Pretty potent stuff. Recommended reading. Here are some extracts:
The survey by the Pew Research Center For The People & The Press and the Pew Forum on Religion & Public Life focused on views of Islam and Muslim-Americans in light of the July 7 terrorist attacks in London.
Among findings, 55 percent of Americans said they held a favorable view of Muslim-Americans. That is well below a 77 percent favorable rating for Jews or 73 percent for Catholics, but just two points behind the 57 percent who view evangelicals favorably.
. . .
People have a less positive view of Islam in general than of Muslim-Americans in particular. Just 39 percent view Islam favorably, while 36 percent regard it an unfavorable religion. But 55 percent said they hold a favorable view of Muslim-Americans, compared to 25 percent who view Muslim-Americans with disfavor.
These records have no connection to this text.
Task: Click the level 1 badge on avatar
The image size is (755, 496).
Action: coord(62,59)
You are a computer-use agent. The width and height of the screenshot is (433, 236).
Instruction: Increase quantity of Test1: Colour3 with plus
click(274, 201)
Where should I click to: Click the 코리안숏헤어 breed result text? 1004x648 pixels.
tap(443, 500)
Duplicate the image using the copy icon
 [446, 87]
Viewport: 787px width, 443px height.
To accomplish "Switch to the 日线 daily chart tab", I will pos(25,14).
While Muslim-Americans have grown in popularity over the last two years, from 51 percent favorable in July 2003 to 55 percent today, evangelicals lost ground. Fifty-eight percent rated evangelicals favorably and 18 percent unfavorably in 2003. In 2005 the percentages shifted to 57 percent pro and 19 percent con.
While America’s Protestant-dominated social structure in the past has been accused of being anti-Semitic and anti-Catholic, both of those groups are today viewed far more favorably than evangelicals.
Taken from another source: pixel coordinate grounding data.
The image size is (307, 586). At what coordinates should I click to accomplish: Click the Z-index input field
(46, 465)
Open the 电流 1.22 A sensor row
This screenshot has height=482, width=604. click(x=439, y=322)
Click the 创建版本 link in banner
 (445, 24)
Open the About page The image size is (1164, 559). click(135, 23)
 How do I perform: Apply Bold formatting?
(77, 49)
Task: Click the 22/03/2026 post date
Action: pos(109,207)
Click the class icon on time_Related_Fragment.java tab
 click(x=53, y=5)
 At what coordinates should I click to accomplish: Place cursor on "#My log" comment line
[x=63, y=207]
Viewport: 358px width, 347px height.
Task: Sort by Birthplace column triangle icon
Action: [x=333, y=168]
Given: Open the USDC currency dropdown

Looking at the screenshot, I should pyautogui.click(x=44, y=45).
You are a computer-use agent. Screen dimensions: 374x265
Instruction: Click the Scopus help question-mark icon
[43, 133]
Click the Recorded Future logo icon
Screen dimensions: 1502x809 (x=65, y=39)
Among the religious spectrum, only atheists are held in lower regard than evangelicals. Thirty-five percent view people who don’t believe in God favorably, and half view them unfavorably.
The numbers point to what some have described as the evangelical paradox. Evangelicals make up about a quarter of the population, many of their churches are thriving, they are credited with helping President Bush win re-election and some believe they control the Republican Party. Yet surveys show they feel misunderstood and excluded by secular society.
Do some math: If evangelicals are a quarter of the population, and they all regard themselves favorably, then what percentage of the rest of the population regards them favorably? (Side note: I wonder how the survey classified respondents. If respondents gave their denomination, then some of them could be classified evangelical even though they don't self identify as evangelical and have a negative view of evangelicals as defined through the media.)More, on differences between evangelicals and other Protestants on their view of Islam:
half of evangelicals said they still believe Islam is more likely than other religions to cause violence, about the same percentage as two years ago. Among non-evangelical white Protestants, meanwhile, the 50 percent who viewed Islam as more violent in July 2003 dropped to 28 percent in the current survey.The entire report is here (pdf). I note that there you see that the favorable rating of evangelicals in the early 1990s was around 43 percent, so the rating of evangelicals is higher now.